Румянцев задумался, стоит ли всем делиться. Тщеславие победило, и он начал излагать по пунктам:

— Образ действий наших войск установился рядом последовательных опытов и приспособлений к условиям обстановки. Перво-наперво, противника раздробляй, а свои силы в кулак собирай. В бою друг друга поддерживай – так своим командирам частей заповедовал. Намерения свои от врага скрывай, местность к своей пользе применяй. Лучшая оборона есть наступление, токмо имей представление, что есть главный предмет твоих действий. Для сего потребно сведения о противнике собирать и ясно установить себе, как его силы расположены, а как – твои. Где у него слабейшее крыло, туда и правь наступ.
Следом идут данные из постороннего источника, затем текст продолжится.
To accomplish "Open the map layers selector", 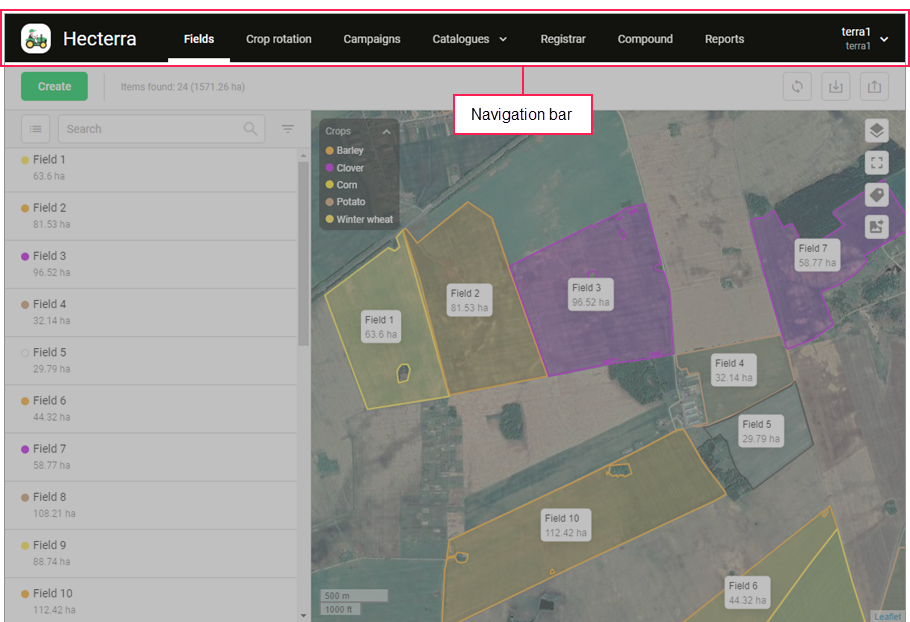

Собеседники генерал-фельдмаршала слушали внимательно, но рты от удивления-восхищения не открывали. Уж они-то знали, сколько было упущено возможностей за многолетнюю кампанию. По большому счету, 1-я армия в полную силу заработала лишь с прошлого года. Но зато научившись побеждать, разошлась не на шутку – этого у нее не отнять.

— Что нового по тактике скажешь?

Долгоруков задал вопрос тоном строгого экзаменатора, но Румянцева он не смутил. Оседлав любимого конька, он продолжил свои наставления:

— Переменил я общее построение. Разделил его на три части. Когда наступ, совершал обходные маневры, имея центральный каре как резерв для кареев на флангах. Решимость, отвага, удар в штыки в самом слабом месте, быстрота и преследование до полнейшего разгрома. А офицерам наказывал: товарища выручай, действуя по собственной инициативе, а солдату в трудную минуту подавай личный пример.

Он замолчал, припомнив инициативность Суворова, которая чуть не привела к беде. Пришлось выручать любимого ученика. Его ожившее во время рассказа лицо вновь омрачилось – не из-за Сашки, а от другой кручины .Он долил себе в бокал и продолжил:

— Офицеры… Не токмо солдат нынче ненадежен. На офицеров тоже полагаться безоговорочно нельзя.

— Как так? — удивился Разумовский.

— Вот так, – вздохнул фельдмаршал. – Как-то утром нахожу на своем столе письмо, прибитое к столешнице кинжалом. Кто-то в мой шатер вошел через все караулы и вышел, не подняв тревоги. Но не это самое тревожное. В письме моя супруга сообщает, что находится с дочерью в заложниках у самозванца, и ей поручено передать мне список семей моих офицеров, что так же в плену содержатся. И что они будут непременно люто казнены, если я не сложу оружие. И гравюру приложила с видом казни на Болотной.